WHAT IS NEEDED: With the first line below as the start and the line containing "[Scroll to top] (725, 1615)" as the end, copy every line between them exactly, ends included.

Data records:
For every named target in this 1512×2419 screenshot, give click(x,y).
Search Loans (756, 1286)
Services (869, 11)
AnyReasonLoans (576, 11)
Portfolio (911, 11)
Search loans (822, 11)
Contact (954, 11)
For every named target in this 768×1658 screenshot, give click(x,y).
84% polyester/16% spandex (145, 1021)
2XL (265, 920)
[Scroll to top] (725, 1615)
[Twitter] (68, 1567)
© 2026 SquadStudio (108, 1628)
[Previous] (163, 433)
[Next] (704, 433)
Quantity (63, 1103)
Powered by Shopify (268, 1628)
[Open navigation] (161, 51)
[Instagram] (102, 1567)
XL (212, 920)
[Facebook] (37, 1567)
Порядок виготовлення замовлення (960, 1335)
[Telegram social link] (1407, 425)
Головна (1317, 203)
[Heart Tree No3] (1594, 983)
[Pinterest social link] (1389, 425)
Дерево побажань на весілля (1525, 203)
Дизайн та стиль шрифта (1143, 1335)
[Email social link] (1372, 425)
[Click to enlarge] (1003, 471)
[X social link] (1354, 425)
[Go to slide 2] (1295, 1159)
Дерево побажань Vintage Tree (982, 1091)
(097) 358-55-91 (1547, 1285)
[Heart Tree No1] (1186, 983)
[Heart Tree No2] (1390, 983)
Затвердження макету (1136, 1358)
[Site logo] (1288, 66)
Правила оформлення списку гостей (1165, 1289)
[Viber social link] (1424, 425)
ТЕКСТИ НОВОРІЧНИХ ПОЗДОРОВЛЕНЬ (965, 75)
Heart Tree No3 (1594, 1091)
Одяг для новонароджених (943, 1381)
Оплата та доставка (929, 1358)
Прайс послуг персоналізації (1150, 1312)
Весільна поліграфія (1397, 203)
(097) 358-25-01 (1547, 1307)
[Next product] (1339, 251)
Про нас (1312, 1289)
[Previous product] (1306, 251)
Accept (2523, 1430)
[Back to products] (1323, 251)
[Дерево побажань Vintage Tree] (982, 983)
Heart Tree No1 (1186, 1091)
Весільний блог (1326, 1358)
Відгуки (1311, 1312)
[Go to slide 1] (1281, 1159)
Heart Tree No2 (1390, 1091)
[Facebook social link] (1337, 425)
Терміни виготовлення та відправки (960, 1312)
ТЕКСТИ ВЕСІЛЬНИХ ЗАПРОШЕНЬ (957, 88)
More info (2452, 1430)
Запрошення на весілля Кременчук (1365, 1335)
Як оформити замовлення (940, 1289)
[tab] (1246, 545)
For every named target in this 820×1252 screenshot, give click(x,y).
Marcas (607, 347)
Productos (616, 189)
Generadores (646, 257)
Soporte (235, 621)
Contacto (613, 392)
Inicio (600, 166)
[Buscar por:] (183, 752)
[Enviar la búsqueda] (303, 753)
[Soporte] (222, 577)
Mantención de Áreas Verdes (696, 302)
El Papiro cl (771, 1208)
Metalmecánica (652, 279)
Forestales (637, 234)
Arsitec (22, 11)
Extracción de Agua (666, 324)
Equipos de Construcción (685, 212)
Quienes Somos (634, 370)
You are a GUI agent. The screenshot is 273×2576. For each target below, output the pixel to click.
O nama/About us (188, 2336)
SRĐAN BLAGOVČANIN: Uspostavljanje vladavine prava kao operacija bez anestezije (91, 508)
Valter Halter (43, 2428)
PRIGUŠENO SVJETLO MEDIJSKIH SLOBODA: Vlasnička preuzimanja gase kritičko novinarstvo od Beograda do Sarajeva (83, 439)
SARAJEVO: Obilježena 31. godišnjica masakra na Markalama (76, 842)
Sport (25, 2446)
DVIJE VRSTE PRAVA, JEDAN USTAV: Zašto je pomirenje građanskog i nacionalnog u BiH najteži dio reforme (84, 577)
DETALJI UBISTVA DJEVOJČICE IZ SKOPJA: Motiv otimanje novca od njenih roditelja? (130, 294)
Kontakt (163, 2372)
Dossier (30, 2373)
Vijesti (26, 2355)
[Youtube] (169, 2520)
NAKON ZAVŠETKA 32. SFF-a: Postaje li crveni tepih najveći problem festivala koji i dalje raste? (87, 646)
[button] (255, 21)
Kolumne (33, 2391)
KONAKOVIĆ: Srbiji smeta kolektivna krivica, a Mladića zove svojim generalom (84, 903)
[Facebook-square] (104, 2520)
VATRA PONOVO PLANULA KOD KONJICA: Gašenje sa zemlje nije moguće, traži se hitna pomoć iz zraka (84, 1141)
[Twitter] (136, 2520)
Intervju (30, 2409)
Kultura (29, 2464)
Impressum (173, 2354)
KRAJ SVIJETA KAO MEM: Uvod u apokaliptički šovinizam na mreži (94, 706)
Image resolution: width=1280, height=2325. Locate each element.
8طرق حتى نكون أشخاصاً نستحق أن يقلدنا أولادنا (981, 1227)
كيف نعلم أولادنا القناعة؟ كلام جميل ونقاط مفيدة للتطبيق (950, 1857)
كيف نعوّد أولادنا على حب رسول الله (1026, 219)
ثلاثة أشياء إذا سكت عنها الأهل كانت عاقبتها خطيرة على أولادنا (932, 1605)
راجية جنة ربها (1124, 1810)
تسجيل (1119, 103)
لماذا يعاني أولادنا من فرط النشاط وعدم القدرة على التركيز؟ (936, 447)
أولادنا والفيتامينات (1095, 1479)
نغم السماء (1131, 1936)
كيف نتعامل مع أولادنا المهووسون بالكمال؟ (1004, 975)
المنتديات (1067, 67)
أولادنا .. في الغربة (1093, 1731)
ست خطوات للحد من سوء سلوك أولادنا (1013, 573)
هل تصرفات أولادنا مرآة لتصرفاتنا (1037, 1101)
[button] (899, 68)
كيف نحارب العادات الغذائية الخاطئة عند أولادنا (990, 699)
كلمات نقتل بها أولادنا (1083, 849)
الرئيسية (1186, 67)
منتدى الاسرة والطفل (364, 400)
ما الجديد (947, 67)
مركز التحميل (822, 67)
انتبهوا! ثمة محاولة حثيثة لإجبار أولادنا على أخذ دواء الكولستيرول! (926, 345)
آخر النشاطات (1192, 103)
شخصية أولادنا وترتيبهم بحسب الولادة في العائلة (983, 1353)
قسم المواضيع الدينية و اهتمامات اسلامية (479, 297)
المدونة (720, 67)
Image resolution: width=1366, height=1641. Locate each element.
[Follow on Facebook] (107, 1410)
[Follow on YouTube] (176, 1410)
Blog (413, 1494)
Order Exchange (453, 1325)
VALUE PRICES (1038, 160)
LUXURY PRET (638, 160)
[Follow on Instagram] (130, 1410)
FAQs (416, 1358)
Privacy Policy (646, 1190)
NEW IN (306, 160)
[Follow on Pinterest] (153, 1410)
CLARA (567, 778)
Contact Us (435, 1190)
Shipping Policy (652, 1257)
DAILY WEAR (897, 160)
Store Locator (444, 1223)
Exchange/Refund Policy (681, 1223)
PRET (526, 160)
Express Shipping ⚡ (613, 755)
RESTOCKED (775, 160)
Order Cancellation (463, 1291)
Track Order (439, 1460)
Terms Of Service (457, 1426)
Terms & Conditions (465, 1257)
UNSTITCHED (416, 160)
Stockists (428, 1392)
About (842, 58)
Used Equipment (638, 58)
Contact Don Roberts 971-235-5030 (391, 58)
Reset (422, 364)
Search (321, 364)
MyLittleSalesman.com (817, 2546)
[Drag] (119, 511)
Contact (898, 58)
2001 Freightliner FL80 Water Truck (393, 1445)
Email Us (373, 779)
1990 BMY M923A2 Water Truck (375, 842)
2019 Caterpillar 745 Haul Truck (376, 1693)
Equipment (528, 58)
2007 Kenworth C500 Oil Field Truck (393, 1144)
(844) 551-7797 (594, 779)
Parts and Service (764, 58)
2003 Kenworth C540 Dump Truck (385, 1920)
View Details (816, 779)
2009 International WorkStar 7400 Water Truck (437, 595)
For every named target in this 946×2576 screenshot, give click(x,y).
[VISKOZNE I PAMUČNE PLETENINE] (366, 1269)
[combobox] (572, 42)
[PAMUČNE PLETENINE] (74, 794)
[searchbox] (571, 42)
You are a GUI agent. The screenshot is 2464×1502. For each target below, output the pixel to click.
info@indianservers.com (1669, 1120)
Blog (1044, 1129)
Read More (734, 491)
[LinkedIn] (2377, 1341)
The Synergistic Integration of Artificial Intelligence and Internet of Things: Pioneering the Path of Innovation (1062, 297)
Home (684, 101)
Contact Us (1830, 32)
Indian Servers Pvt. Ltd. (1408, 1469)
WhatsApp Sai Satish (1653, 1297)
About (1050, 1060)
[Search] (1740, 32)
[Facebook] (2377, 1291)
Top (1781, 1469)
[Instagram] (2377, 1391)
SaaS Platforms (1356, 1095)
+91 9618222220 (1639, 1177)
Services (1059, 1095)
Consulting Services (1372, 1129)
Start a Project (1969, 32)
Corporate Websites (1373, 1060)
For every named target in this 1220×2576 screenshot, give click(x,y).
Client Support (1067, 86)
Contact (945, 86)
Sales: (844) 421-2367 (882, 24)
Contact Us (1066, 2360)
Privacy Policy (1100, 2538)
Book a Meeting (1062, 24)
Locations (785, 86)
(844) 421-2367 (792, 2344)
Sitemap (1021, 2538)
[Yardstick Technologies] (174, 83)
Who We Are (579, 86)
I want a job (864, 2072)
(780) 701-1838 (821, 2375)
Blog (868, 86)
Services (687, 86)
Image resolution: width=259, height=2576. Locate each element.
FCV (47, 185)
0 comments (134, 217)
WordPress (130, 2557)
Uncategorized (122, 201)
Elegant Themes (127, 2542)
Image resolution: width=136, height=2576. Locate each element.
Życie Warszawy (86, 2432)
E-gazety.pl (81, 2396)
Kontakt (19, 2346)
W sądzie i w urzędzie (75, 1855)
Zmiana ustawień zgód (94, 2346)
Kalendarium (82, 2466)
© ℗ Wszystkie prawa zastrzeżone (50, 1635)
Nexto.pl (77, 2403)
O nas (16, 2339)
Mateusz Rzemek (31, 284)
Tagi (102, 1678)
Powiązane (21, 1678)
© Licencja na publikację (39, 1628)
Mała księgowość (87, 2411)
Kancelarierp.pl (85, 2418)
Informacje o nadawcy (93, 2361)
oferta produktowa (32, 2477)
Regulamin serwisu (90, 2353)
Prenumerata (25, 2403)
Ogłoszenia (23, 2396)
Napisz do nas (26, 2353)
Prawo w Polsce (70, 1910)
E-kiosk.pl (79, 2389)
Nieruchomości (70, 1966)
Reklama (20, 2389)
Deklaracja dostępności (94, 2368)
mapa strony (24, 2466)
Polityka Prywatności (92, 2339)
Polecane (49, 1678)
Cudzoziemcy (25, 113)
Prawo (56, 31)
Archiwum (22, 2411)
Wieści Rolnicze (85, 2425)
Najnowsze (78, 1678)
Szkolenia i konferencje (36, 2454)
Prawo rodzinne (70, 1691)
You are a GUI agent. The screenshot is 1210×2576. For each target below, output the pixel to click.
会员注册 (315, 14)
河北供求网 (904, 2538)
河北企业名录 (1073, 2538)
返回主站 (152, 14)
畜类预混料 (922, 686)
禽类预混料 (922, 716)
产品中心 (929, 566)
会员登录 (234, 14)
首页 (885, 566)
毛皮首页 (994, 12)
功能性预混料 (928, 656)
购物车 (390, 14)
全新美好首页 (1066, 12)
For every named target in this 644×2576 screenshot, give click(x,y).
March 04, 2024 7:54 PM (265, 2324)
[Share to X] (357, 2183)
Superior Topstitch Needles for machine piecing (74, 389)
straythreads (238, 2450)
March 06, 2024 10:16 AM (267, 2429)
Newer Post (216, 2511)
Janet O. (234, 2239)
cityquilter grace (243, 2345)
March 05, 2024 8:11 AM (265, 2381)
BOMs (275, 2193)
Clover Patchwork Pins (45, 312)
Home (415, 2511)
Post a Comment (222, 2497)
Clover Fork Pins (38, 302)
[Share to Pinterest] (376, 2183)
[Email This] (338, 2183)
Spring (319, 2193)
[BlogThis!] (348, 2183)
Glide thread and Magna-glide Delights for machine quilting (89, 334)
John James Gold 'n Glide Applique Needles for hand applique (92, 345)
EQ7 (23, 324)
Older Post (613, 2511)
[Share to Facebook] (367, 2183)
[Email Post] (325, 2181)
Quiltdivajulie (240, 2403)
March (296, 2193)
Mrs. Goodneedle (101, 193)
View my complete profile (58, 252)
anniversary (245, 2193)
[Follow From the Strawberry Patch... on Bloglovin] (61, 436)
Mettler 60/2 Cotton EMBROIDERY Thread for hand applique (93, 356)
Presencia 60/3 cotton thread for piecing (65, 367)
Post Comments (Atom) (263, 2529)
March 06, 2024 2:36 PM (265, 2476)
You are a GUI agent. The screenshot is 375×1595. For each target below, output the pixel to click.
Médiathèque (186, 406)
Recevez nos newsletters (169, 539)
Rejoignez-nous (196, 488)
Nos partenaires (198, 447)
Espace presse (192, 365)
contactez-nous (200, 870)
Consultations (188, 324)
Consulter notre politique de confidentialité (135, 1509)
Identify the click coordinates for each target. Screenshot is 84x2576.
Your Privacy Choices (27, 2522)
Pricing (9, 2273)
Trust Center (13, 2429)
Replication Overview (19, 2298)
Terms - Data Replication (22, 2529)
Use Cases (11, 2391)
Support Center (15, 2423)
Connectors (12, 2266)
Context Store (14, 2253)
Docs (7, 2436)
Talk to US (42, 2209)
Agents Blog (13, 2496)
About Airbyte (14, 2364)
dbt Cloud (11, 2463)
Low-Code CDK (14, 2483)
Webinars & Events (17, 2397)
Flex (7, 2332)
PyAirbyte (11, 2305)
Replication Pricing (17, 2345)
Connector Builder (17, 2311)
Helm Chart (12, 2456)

RESPONSE:
For every named target in this 1512×2419 screenshot, give click(x,y).
Search Loans (756, 1286)
Services (869, 11)
AnyReasonLoans (576, 11)
Portfolio (911, 11)
Search loans (822, 11)
Contact (954, 11)
For every named target in this 768×1658 screenshot, give click(x,y).
84% polyester/16% spandex (145, 1021)
2XL (265, 920)
[Scroll to top] (725, 1615)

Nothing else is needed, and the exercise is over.